Philadelphia still at work but braced for Irene's arrival
Akbar Zaman planned to squeeze one more day of business out of his cheese steak food truck stationed in downtown Philadelphia, then get it off the street before Hurricane Irene's winds came to town.
That seemed to be the sentiment across the city Saturday: Work today, stay home Sunday, when Irene was expected to hit southeast Pennsylvania, though people weren't sure what it would bring.
Shoppers scurried about loaded down with groceries and businesses reported brisk sales. But Zaman wasn't enjoying an uptick: Cheese steak sandwiches don’t keep well if the power is out.
"People are not stopping here today. Pretty quiet," he said from his portable establishment set up not far from City Hall.

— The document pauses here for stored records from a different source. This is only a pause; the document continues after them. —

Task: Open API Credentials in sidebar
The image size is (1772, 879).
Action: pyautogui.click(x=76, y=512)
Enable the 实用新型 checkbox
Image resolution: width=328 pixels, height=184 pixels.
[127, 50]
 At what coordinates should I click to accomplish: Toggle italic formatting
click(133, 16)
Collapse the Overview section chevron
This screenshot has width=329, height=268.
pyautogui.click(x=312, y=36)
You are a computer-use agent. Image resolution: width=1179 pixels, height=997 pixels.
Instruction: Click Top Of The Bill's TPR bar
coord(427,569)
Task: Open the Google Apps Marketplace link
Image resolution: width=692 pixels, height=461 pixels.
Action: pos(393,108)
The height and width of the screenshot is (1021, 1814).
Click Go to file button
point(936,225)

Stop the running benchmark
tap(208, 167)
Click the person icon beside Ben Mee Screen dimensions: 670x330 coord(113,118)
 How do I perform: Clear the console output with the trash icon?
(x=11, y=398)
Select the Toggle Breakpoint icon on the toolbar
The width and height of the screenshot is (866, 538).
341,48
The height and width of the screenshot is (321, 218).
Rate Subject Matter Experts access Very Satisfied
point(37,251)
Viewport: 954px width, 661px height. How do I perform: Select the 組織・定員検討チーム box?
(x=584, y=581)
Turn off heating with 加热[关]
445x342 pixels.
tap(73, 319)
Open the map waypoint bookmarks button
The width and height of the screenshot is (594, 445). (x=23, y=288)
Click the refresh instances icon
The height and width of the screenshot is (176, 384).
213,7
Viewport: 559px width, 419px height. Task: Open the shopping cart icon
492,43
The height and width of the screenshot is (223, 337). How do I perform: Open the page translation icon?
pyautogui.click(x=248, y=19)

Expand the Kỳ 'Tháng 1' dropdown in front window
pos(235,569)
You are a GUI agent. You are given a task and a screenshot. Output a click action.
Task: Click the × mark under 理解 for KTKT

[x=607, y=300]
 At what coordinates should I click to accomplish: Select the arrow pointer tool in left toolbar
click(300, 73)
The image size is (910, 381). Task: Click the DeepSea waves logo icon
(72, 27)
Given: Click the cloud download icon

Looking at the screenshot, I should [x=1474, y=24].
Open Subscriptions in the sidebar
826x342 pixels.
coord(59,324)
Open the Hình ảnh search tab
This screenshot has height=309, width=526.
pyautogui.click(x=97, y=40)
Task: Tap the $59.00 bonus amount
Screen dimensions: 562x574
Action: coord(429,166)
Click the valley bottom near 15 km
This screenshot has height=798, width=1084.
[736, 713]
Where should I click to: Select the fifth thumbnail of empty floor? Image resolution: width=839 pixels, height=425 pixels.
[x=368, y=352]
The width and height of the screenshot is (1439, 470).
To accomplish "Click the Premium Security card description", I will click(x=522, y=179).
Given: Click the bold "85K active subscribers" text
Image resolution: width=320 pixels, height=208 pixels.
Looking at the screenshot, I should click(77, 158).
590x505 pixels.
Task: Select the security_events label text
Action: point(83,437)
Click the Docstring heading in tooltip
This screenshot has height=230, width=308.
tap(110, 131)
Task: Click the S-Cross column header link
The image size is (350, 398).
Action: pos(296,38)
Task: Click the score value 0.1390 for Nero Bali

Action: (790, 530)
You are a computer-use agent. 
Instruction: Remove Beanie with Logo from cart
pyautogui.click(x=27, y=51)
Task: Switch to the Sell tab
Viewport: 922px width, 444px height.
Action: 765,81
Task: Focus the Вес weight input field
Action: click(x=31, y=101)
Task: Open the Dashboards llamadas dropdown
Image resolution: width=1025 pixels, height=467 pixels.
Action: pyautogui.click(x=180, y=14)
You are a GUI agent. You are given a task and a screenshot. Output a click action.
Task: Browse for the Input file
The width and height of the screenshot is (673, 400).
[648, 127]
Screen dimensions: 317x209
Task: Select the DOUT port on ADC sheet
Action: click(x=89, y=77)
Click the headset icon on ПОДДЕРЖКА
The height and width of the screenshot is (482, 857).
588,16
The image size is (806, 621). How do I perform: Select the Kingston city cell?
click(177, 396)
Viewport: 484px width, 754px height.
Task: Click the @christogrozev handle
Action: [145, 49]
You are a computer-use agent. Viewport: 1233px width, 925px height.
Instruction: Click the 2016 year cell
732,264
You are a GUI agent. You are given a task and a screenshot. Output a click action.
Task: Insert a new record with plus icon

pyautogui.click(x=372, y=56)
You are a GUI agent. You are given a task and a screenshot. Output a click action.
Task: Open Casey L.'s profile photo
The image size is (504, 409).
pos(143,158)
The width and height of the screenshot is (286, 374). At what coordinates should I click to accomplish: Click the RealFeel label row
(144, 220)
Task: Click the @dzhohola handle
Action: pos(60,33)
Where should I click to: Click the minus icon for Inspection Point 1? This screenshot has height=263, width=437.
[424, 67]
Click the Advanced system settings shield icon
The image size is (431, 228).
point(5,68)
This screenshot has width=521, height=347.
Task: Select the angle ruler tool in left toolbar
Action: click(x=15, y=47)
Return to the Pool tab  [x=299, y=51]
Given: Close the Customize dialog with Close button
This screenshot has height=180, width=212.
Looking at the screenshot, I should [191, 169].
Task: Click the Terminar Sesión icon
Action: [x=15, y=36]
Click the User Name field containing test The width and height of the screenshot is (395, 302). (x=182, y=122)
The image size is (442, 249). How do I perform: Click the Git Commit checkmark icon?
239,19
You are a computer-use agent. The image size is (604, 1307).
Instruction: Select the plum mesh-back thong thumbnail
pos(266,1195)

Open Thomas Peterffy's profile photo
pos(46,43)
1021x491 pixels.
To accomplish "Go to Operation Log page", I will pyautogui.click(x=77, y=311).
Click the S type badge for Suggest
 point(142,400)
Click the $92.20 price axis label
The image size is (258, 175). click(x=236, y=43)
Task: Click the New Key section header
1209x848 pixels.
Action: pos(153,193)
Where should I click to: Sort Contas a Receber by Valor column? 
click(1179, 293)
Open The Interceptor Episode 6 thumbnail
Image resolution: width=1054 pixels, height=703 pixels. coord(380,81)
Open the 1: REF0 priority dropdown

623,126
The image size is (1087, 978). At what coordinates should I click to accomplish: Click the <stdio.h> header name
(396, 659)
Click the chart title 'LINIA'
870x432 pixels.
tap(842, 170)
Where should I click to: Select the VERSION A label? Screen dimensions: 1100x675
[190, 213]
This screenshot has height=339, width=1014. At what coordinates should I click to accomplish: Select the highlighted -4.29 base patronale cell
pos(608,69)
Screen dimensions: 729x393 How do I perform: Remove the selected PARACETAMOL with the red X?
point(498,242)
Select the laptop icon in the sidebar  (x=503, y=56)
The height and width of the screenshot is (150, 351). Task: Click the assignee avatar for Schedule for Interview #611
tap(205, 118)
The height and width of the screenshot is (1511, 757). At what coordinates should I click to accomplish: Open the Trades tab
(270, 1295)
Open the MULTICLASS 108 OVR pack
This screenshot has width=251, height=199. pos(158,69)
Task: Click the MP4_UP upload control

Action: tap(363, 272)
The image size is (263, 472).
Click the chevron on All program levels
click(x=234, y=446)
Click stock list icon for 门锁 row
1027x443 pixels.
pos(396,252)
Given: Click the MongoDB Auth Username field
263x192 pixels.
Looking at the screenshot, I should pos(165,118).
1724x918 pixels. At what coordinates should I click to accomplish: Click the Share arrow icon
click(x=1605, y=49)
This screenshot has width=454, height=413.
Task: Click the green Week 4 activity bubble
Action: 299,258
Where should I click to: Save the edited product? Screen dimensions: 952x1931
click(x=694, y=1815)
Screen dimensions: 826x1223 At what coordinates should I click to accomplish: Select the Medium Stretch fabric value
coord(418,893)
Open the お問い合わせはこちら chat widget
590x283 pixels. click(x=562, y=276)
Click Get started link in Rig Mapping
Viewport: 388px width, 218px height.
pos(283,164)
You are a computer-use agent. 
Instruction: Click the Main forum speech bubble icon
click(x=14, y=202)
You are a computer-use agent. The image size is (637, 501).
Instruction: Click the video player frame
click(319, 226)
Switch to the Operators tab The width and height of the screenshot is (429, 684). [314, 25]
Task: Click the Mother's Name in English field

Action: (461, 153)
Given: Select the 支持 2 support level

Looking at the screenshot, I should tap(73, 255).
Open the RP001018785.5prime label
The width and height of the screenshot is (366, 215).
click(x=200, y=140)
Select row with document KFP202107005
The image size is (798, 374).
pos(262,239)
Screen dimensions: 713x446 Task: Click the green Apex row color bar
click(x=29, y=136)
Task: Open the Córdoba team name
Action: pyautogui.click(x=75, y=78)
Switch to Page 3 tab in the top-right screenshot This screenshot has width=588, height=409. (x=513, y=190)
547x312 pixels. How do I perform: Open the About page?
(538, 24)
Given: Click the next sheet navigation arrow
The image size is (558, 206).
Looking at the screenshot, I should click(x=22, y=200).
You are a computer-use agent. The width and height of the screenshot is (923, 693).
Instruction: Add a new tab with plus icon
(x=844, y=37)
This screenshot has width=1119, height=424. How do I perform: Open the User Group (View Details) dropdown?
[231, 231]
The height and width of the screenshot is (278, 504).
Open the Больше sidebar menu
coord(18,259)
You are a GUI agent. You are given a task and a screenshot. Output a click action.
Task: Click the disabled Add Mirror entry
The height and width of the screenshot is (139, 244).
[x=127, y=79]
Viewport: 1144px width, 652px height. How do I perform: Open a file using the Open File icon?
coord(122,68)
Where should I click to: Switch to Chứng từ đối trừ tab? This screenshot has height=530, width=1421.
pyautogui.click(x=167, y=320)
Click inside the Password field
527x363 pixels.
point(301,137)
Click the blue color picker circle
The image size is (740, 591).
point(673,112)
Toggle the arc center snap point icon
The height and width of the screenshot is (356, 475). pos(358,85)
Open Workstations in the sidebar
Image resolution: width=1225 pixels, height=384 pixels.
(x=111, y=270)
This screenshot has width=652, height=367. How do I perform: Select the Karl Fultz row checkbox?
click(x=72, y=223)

He said he'd haul it to his home in South Philly before the inclement weather arrived.
A Starbuck’s nearby already had made its decision, posting signs announcing it would shut down Sunday to ride out the storm, with plans to be back on Monday at 5 a.m. -– if there’s power.
Peter Watts reported business as usual at a downtown Vitamin Shoppe. He said the store, as of Saturday morning, was still planning to open on Sunday. Watts moved back to Philadelphia from Miami, where hurricane-watching is a frequent event. It had been an unusual week in the City of Brotherly Love, to say the least.
"I've never even heard of a hurricane around here -– or an earthquake," Watts said, referring to the 5.8-magnitude quake that hit the East Coast on Tuesday.
Philadelphia’s Independence Hall is typically a huge draw on a summer weekend, but there were only handfuls of people milling about outside attractions such as the Liberty Bell on Saturday. Nearby, two visitors were checking out Benjamin Franklin’s grave site at Christ Church Burial Ground. And one of them was getting ready to catch a plane back to Michigan.
"Last I checked, my flight had not been canceled," said Bill Sharp, who said he lives "in the middle of nowhere" near Traverse City, Mich. "The plane I'm on is coming in from Detroit, so hopefully it will still come in."
Sharp said he didn't have anything to do but wait to go home, so he was just doing a little sightseeing while he could.
Others were focused on keeping things as normal as possible. The Rev. Alan Neale, the rector at the historic Church of the Holy Trinity on Rittenhouse Square, said he planned to send an email to his congregation telling them not to resort to extraordinary measures to get to church on Sunday.
But a service would be held, he said.
"A door will be open," said Neale as he walked his dog down Spruce Street. "But due to the hurricane, probably not the glass doors in the front."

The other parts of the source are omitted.